When the inevitable happened, I didn't quite realize right away. I got pissy. I stopped sleeping as well. Then I shrugged heavily. No more pain medicine. It was terrible. It is terrible. I want to frame it in an positive light using some borrowed optimism from before. I want to make this entry about something other than this.

I cooked a meal, black beans and cornbread, something I would have eaten while I was in grad school. Cheap, not too difficult, filling. But I was squirming the whole time. My hips didn't want to weight bear: the left having been recently operated upon and the right with bursitis again. My strange gait upset my left knee which subluxed and then refused to track properly.

It was so exhausting I just went to bed and took a nap. Meanwhile, the 'to do' list my more capable self had compiled stared at me. Unable to get an appointment till May, I cried to my mother, unable to hold it in any longer. I was miserable with pain: old and new.

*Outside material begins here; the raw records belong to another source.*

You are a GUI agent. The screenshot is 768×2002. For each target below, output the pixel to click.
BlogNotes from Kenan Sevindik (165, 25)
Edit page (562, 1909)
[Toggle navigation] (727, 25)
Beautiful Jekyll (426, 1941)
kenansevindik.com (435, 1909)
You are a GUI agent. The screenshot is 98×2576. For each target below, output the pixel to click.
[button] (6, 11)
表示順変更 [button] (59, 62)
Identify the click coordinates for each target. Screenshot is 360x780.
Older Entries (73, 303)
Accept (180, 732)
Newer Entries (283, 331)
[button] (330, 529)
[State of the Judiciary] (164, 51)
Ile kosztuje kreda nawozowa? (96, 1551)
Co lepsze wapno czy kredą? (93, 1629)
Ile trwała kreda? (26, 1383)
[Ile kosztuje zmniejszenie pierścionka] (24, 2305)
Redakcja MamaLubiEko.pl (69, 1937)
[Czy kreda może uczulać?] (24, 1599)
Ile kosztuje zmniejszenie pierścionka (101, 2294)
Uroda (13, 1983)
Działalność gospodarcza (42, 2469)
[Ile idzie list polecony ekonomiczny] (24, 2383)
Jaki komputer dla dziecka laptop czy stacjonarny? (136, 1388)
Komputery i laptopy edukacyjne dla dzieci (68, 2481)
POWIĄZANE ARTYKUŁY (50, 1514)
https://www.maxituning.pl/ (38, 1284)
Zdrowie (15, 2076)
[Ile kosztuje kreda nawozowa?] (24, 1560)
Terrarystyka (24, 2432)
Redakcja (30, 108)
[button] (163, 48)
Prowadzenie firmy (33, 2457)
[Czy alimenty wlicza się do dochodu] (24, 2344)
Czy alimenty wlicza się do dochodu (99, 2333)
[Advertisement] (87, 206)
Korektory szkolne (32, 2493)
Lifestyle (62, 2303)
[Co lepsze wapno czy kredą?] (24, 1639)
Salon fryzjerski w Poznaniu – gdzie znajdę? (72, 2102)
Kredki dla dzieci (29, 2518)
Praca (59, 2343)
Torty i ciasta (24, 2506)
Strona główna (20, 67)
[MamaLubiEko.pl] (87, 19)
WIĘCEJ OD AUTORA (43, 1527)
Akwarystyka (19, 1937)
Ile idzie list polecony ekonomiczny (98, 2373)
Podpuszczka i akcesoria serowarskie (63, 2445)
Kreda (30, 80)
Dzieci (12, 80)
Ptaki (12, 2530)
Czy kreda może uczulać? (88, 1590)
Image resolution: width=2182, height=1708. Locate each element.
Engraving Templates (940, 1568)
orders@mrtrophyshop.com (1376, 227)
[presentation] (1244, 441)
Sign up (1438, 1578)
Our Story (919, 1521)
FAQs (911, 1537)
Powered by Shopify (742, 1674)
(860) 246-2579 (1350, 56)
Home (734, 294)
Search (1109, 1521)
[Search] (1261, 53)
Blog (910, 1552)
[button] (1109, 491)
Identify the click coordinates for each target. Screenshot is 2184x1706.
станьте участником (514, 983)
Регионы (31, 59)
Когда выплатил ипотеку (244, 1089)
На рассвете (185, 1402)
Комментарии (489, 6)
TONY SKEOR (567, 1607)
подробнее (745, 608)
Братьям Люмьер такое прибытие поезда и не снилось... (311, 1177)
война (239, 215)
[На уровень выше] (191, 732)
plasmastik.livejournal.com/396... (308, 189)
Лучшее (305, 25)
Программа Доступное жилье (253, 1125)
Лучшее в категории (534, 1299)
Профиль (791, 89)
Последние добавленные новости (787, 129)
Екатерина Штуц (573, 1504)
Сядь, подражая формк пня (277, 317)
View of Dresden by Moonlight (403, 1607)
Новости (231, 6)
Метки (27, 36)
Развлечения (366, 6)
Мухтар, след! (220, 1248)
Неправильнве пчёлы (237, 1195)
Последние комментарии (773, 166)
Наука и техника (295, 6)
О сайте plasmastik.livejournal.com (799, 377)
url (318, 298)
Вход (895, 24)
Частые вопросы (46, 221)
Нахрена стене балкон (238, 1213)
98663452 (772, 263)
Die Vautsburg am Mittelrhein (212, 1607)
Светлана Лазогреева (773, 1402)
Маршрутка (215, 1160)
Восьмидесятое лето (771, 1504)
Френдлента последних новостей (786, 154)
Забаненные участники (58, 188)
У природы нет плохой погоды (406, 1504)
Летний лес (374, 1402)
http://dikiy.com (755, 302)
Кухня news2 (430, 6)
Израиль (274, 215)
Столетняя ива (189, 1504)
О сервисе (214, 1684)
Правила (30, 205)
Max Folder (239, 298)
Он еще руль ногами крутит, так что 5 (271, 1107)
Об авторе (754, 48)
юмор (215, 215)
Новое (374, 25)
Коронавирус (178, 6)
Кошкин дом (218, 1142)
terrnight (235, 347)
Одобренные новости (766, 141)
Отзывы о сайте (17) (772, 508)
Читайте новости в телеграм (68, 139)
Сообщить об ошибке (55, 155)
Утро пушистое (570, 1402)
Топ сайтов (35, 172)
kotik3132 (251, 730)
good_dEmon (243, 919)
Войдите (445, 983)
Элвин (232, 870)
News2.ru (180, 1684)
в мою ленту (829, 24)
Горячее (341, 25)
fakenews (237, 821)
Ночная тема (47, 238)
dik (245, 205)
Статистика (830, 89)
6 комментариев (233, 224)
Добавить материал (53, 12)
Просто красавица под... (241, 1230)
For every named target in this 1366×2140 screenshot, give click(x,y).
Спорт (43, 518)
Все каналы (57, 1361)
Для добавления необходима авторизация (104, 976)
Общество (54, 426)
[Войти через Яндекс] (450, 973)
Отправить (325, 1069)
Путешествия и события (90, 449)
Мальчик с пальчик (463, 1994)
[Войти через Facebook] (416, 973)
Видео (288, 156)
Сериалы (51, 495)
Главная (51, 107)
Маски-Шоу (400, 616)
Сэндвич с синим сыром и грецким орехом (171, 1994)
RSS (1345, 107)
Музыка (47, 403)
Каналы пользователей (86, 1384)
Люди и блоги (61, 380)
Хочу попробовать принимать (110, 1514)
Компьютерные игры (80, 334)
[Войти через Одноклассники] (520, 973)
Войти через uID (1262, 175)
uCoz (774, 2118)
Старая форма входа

I didn't know how to salve my discontent, so I read on PubMed how Black people are the minority least likely to receive opiates, whether they are cancer patients, children, post-surgery, or injury victims. The studies went on and on. This I believe. Ever since I had a laparascopy and the surgeon removed a ton of endometriosis from my abdominal cavity, then tossed me some ibuprofen for my post-surgery pain, there's nothing I can't believe.

I thought about writing an editorial to my paper, which is always talking about opiates and pill mills and addiction and loose laws. You'd think they sold OxyContin at WalMart. I'd like to tell them that before they tell everyone to re-elect these guys, that any legislation enacted is going to apply to all people equally. But doctors don't treat all patients equally. They have unconscious racial biases against Black people in pain. A bias that's probably worse because they refuse to believe it could exist.

It's like: you might like science, you might espouse science, but you yourself are not science. You are a person. You have biases. You need to examine them, air them out and evaluate your behavior. Then nobody would be writing pissed off letters: to migraine doctors, to newspaper editors and to you, my poor readers.

2 comments:

BubbleGirl said...

Doctors, unfortunately, prescribe fewer pain relief drugs, or less powerful ones, to black people, females, and those with invisible disabilities. Unfortunately, you fall into all of those categories.

I hope you find some relief soon.

Hugs,
BubbleGirl

Yvette said...

I missed this comment!

Yes, unfortunately, you're right. I really hit the jackpot. I'm not giving up though.